(Text and element pointing rows)
▬▬▬▬▬▬▬▬▬▬

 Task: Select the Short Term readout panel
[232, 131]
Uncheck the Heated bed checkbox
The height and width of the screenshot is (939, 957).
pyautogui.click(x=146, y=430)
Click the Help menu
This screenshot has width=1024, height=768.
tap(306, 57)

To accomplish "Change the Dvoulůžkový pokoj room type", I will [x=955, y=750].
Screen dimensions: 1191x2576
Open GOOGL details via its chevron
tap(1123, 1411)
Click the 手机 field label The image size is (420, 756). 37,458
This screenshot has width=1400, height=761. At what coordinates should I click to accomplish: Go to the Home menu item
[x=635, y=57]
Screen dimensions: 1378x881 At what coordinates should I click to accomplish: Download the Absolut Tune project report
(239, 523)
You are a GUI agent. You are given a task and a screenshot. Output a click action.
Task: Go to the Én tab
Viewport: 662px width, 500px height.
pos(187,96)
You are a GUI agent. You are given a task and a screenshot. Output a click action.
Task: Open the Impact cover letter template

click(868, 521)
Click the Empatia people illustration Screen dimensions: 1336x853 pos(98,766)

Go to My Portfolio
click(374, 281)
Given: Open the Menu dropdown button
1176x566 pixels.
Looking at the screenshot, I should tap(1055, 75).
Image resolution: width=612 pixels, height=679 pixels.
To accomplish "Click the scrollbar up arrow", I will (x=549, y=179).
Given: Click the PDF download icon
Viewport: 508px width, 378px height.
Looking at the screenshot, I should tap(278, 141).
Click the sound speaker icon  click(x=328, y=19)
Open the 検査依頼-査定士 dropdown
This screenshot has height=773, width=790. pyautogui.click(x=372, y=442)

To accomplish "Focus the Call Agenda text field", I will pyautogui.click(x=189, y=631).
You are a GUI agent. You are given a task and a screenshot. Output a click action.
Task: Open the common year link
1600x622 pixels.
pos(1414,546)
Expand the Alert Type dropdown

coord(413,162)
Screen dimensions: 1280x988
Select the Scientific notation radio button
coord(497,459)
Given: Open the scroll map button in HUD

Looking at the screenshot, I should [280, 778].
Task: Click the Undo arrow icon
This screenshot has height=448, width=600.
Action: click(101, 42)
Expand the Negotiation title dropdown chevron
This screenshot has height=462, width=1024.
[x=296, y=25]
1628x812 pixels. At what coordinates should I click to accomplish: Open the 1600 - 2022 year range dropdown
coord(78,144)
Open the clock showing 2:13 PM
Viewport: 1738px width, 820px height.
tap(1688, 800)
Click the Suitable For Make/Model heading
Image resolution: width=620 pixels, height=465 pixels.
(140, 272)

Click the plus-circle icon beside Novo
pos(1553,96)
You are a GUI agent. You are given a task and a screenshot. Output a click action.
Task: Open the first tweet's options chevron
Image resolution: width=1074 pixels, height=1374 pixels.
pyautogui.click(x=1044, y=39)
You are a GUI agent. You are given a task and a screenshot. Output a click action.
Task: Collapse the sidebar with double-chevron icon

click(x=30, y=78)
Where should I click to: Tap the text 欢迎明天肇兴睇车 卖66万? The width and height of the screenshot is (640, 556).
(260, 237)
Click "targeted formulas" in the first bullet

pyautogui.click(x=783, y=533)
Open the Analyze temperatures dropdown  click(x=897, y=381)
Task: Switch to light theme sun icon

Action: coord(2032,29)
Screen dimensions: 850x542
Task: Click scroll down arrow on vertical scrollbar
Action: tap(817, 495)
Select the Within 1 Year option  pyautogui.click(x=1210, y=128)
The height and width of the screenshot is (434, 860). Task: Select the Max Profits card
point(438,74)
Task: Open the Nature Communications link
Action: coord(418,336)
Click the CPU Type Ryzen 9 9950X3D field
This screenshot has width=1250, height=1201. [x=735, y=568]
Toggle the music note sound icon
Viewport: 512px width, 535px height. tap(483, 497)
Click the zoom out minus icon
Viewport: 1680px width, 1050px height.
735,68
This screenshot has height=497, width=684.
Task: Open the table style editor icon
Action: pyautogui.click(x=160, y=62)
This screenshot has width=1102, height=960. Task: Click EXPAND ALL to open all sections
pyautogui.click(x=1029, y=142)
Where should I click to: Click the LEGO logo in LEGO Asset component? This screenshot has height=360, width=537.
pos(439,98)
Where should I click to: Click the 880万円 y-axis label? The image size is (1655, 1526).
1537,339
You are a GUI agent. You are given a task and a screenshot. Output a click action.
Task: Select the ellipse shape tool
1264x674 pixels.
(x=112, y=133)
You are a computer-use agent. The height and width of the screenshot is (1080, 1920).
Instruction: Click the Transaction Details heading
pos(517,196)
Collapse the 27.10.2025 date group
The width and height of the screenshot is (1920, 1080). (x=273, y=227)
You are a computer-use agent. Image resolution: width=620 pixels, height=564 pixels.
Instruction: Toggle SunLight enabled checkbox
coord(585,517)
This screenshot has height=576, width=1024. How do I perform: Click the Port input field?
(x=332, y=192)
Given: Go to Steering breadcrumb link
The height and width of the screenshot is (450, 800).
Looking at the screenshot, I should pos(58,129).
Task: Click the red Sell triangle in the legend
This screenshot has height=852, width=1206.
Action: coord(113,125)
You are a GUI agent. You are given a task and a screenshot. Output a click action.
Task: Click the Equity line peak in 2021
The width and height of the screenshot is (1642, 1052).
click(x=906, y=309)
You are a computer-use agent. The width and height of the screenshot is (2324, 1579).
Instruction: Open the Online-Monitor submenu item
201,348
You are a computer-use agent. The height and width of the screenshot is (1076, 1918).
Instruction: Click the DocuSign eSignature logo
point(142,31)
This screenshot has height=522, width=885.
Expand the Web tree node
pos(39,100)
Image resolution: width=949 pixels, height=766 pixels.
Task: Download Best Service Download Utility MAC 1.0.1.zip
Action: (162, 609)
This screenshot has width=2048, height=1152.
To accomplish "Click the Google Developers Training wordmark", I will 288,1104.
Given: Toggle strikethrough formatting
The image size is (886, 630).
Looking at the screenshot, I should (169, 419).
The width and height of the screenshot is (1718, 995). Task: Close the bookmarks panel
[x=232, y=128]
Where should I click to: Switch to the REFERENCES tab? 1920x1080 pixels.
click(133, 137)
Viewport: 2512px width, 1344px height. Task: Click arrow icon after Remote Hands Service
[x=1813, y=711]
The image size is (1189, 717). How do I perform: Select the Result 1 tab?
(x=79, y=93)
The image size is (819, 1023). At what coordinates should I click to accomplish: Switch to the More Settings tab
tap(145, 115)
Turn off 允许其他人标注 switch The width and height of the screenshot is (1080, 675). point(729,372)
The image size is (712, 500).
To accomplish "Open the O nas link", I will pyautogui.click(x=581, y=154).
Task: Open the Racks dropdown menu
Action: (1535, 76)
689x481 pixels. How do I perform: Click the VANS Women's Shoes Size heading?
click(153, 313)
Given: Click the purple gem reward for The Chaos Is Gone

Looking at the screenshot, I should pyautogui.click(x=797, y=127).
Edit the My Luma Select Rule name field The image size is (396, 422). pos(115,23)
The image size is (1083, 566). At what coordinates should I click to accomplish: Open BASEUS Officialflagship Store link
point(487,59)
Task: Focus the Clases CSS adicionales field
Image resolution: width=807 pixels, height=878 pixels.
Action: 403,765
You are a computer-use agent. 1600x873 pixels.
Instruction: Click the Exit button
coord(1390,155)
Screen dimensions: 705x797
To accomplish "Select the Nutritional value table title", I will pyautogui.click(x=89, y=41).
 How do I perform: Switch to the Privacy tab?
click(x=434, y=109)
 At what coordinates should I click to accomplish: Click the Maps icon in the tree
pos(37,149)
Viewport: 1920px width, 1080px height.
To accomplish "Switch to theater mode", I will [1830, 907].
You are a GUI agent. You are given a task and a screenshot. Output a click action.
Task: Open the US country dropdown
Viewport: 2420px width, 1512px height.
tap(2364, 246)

▬▬▬▬▬▬▬▬▬▬

- Requirement: Reproduce every one of the rows above verbatim, with no changes.

- Output below:
 Task: Select the Short Term readout panel
[232, 131]
Uncheck the Heated bed checkbox
The height and width of the screenshot is (939, 957).
pyautogui.click(x=146, y=430)
Click the Help menu
This screenshot has width=1024, height=768.
tap(306, 57)

To accomplish "Change the Dvoulůžkový pokoj room type", I will [x=955, y=750].
Screen dimensions: 1191x2576
Open GOOGL details via its chevron
tap(1123, 1411)
Click the 手机 field label The image size is (420, 756). 37,458
This screenshot has width=1400, height=761. At what coordinates should I click to accomplish: Go to the Home menu item
[x=635, y=57]
Screen dimensions: 1378x881 At what coordinates should I click to accomplish: Download the Absolut Tune project report
(239, 523)
You are a GUI agent. You are given a task and a screenshot. Output a click action.
Task: Go to the Én tab
Viewport: 662px width, 500px height.
pos(187,96)
You are a GUI agent. You are given a task and a screenshot. Output a click action.
Task: Open the Impact cover letter template

click(868, 521)
Click the Empatia people illustration Screen dimensions: 1336x853 pos(98,766)

Go to My Portfolio
click(374, 281)
Given: Open the Menu dropdown button
1176x566 pixels.
Looking at the screenshot, I should tap(1055, 75).
Image resolution: width=612 pixels, height=679 pixels.
To accomplish "Click the scrollbar up arrow", I will (x=549, y=179).
Given: Click the PDF download icon
Viewport: 508px width, 378px height.
Looking at the screenshot, I should tap(278, 141).
Click the sound speaker icon  click(x=328, y=19)
Open the 検査依頼-査定士 dropdown
This screenshot has height=773, width=790. pyautogui.click(x=372, y=442)

To accomplish "Focus the Call Agenda text field", I will pyautogui.click(x=189, y=631).
You are a GUI agent. You are given a task and a screenshot. Output a click action.
Task: Open the common year link
1600x622 pixels.
pos(1414,546)
Expand the Alert Type dropdown

coord(413,162)
Screen dimensions: 1280x988
Select the Scientific notation radio button
coord(497,459)
Given: Open the scroll map button in HUD

Looking at the screenshot, I should [280, 778].
Task: Click the Undo arrow icon
This screenshot has height=448, width=600.
Action: click(101, 42)
Expand the Negotiation title dropdown chevron
This screenshot has height=462, width=1024.
[x=296, y=25]
1628x812 pixels. At what coordinates should I click to accomplish: Open the 1600 - 2022 year range dropdown
coord(78,144)
Open the clock showing 2:13 PM
Viewport: 1738px width, 820px height.
tap(1688, 800)
Click the Suitable For Make/Model heading
Image resolution: width=620 pixels, height=465 pixels.
(140, 272)

Click the plus-circle icon beside Novo
pos(1553,96)
You are a GUI agent. You are given a task and a screenshot. Output a click action.
Task: Open the first tweet's options chevron
Image resolution: width=1074 pixels, height=1374 pixels.
pyautogui.click(x=1044, y=39)
You are a GUI agent. You are given a task and a screenshot. Output a click action.
Task: Collapse the sidebar with double-chevron icon

click(x=30, y=78)
Where should I click to: Tap the text 欢迎明天肇兴睇车 卖66万? The width and height of the screenshot is (640, 556).
(260, 237)
Click "targeted formulas" in the first bullet

pyautogui.click(x=783, y=533)
Open the Analyze temperatures dropdown  click(x=897, y=381)
Task: Switch to light theme sun icon

Action: coord(2032,29)
Screen dimensions: 850x542
Task: Click scroll down arrow on vertical scrollbar
Action: tap(817, 495)
Select the Within 1 Year option  pyautogui.click(x=1210, y=128)
The height and width of the screenshot is (434, 860). Task: Select the Max Profits card
point(438,74)
Task: Open the Nature Communications link
Action: coord(418,336)
Click the CPU Type Ryzen 9 9950X3D field
This screenshot has width=1250, height=1201. [x=735, y=568]
Toggle the music note sound icon
Viewport: 512px width, 535px height. tap(483, 497)
Click the zoom out minus icon
Viewport: 1680px width, 1050px height.
735,68
This screenshot has height=497, width=684.
Task: Open the table style editor icon
Action: pyautogui.click(x=160, y=62)
This screenshot has width=1102, height=960. Task: Click EXPAND ALL to open all sections
pyautogui.click(x=1029, y=142)
Where should I click to: Click the LEGO logo in LEGO Asset component? This screenshot has height=360, width=537.
pos(439,98)
Where should I click to: Click the 880万円 y-axis label? The image size is (1655, 1526).
1537,339
You are a GUI agent. You are given a task and a screenshot. Output a click action.
Task: Select the ellipse shape tool
1264x674 pixels.
(x=112, y=133)
You are a computer-use agent. The height and width of the screenshot is (1080, 1920).
Instruction: Click the Transaction Details heading
pos(517,196)
Collapse the 27.10.2025 date group
The width and height of the screenshot is (1920, 1080). (x=273, y=227)
You are a computer-use agent. Image resolution: width=620 pixels, height=564 pixels.
Instruction: Toggle SunLight enabled checkbox
coord(585,517)
This screenshot has height=576, width=1024. How do I perform: Click the Port input field?
(x=332, y=192)
Given: Go to Steering breadcrumb link
The height and width of the screenshot is (450, 800).
Looking at the screenshot, I should pos(58,129).
Task: Click the red Sell triangle in the legend
This screenshot has height=852, width=1206.
Action: coord(113,125)
You are a GUI agent. You are given a task and a screenshot. Output a click action.
Task: Click the Equity line peak in 2021
The width and height of the screenshot is (1642, 1052).
click(x=906, y=309)
You are a computer-use agent. The width and height of the screenshot is (2324, 1579).
Instruction: Open the Online-Monitor submenu item
201,348
You are a computer-use agent. The height and width of the screenshot is (1076, 1918).
Instruction: Click the DocuSign eSignature logo
point(142,31)
This screenshot has height=522, width=885.
Expand the Web tree node
pos(39,100)
Image resolution: width=949 pixels, height=766 pixels.
Task: Download Best Service Download Utility MAC 1.0.1.zip
Action: (162, 609)
This screenshot has width=2048, height=1152.
To accomplish "Click the Google Developers Training wordmark", I will 288,1104.
Given: Toggle strikethrough formatting
The image size is (886, 630).
Looking at the screenshot, I should (169, 419).
The width and height of the screenshot is (1718, 995). Task: Close the bookmarks panel
[x=232, y=128]
Where should I click to: Switch to the REFERENCES tab? 1920x1080 pixels.
click(133, 137)
Viewport: 2512px width, 1344px height. Task: Click arrow icon after Remote Hands Service
[x=1813, y=711]
The image size is (1189, 717). How do I perform: Select the Result 1 tab?
(x=79, y=93)
The image size is (819, 1023). At what coordinates should I click to accomplish: Switch to the More Settings tab
tap(145, 115)
Turn off 允许其他人标注 switch The width and height of the screenshot is (1080, 675). point(729,372)
The image size is (712, 500).
To accomplish "Open the O nas link", I will pyautogui.click(x=581, y=154).
Task: Open the Racks dropdown menu
Action: (1535, 76)
689x481 pixels. How do I perform: Click the VANS Women's Shoes Size heading?
click(153, 313)
Given: Click the purple gem reward for The Chaos Is Gone

Looking at the screenshot, I should pyautogui.click(x=797, y=127).
Edit the My Luma Select Rule name field The image size is (396, 422). pos(115,23)
The image size is (1083, 566). At what coordinates should I click to accomplish: Open BASEUS Officialflagship Store link
point(487,59)
Task: Focus the Clases CSS adicionales field
Image resolution: width=807 pixels, height=878 pixels.
Action: 403,765
You are a computer-use agent. 1600x873 pixels.
Instruction: Click the Exit button
coord(1390,155)
Screen dimensions: 705x797
To accomplish "Select the Nutritional value table title", I will pyautogui.click(x=89, y=41).
 How do I perform: Switch to the Privacy tab?
click(x=434, y=109)
 At what coordinates should I click to accomplish: Click the Maps icon in the tree
pos(37,149)
Viewport: 1920px width, 1080px height.
To accomplish "Switch to theater mode", I will [1830, 907].
You are a GUI agent. You are given a task and a screenshot. Output a click action.
Task: Open the US country dropdown
Viewport: 2420px width, 1512px height.
tap(2364, 246)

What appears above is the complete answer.